Le maire Morales a admis à La Naciòn que c'est lui qui avait demandé un prêt à Obando. Les révélations du quotidien ont amené le gouvernement à ouvrir une enquête. Au terme d'un procès qui s'est conclu le mois dernier, le maire Morales a été condamné à cinq ans de prison pour corruption. L'ex-directeur Obando a quant à lui écopé d'un an d'emprisonnement.

EBI a pour sa part conclu une entente à l'amiable qui l'engage à payer une amende de 9,7 millions de colons, l'équivalent de près de 18 000$CAN. Il s'agit d'une «indemnisation» versée à l'État pour «dommages sociaux», a affirmé à La Presse Miguel Cortés Chavez, procureur à l'éthique publique du Costa Rica.

«Ils ont été accusés d'un geste de corruption contre l'État, a affirmé l'avocat lors d'une entrevue téléphonique. Lorsque quelqu'un commet un tel geste, il faut payer des dommages sociaux.»

EBI se dissocie de l'affaire

Le responsable de la branche costaricaine d'EBI, Michel Sylvestre, affirme que l'entreprise n'y est pour rien dans cette affaire. Il affirme qu'Obando n'est plus directeur de la firme depuis «septembre ou octobre» 2005, mais il a agi à titre de consultant pour la société pendant quelques mois par la suite.

M. Sylvestre explique que la firme a versé des dizaines de milliers de dollars à Obando sous forme de salaire, mais aussi pour qu'il organise des consultations publiques sur son projet d'El Huaso.
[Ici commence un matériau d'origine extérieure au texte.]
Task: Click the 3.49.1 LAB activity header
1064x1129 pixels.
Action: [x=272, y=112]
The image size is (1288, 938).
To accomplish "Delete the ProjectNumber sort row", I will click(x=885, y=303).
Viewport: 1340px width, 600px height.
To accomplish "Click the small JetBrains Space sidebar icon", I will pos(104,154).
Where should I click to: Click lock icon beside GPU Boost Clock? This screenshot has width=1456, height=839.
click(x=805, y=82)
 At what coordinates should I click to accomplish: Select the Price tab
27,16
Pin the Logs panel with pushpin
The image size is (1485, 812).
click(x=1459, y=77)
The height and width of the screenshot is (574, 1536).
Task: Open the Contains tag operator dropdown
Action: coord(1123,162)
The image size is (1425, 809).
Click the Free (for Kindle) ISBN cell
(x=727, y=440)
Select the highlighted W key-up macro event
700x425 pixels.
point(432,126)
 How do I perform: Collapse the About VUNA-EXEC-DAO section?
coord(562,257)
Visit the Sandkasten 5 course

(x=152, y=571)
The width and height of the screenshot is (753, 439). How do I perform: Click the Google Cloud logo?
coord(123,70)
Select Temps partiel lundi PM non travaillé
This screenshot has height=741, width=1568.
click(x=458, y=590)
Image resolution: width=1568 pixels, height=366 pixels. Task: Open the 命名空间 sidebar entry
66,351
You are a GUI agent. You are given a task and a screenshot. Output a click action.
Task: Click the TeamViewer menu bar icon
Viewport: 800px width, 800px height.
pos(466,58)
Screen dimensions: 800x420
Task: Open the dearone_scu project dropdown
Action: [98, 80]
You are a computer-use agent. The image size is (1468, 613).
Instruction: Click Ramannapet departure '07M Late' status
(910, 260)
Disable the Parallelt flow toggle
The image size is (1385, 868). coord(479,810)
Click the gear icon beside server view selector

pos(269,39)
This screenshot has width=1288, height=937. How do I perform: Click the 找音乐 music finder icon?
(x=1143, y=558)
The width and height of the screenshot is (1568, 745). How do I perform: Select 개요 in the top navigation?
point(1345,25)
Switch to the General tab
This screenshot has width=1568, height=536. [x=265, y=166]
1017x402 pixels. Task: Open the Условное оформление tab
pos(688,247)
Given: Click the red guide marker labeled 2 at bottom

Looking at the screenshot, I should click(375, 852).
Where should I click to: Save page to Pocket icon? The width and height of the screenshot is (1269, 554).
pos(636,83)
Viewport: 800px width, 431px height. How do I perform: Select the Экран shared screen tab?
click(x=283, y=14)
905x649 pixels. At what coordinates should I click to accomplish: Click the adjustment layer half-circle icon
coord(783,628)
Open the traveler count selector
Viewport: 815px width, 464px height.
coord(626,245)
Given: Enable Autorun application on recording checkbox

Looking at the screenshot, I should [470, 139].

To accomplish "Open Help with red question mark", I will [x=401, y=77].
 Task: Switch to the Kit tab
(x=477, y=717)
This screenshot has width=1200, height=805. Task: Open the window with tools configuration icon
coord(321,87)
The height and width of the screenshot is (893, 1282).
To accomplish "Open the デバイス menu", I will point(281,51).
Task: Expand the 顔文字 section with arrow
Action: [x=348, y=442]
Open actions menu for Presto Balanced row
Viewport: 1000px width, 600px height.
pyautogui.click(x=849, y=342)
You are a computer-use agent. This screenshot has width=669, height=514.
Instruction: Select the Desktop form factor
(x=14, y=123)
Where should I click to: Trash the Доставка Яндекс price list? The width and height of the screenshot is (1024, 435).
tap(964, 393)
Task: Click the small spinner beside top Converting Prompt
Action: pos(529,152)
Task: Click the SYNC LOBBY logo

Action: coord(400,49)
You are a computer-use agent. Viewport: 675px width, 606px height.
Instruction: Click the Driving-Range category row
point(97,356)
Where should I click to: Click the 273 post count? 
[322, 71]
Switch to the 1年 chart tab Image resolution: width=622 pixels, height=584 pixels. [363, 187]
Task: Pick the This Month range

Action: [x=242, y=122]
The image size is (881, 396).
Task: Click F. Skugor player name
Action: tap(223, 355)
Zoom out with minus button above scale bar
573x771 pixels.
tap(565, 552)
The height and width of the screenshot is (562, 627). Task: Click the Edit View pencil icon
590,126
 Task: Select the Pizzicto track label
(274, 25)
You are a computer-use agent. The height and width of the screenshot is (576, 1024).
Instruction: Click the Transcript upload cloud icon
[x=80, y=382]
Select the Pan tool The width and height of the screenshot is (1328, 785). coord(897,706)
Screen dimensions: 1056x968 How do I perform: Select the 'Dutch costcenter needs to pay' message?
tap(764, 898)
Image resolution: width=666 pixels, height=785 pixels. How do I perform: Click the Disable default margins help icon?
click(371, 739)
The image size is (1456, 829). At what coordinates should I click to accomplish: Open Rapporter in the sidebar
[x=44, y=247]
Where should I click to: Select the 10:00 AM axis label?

C'est cet argent qui a servi à faire un prêt au maire Morales, et ce, à l'insu d'EBI.

«Nous, on payait Obando, qui était notre directeur jusqu'en 2005, pour ses services, a résumé M. Sylvestre. Une fois qu'on l'a payé, l'argent était à lui.»

L'entreprise n'a pas fait face à des accusations pénales dans cette affaire, mais elle a été poursuivie au civil. Elle a préféré payer l'amende que les autorités lui réclamaient plutôt que de s'engager dans un long et coûteux procès, explique Michel Sylvestre.

Le Groupe EBI n'est pas considéré comme responsable des agissements de son ancien directeur. C'est pourquoi il n'aura aucun mal à poursuivre ses activités commerciales au Costa Rica, a indiqué le procureur Miguel Cortes Chavez.

La controverse n'a d'ailleurs pas empêché EBI d'ouvrir son terrain d'enfouissement à El Huaso en août 2007.

Le Groupe EBI exploite trois terrains d'enfouissement au Costa Rica. Au Québec, elle exploite en outre un dépotoir à Saint-Thomas-de-Joliette et un centre de tri à Joliette.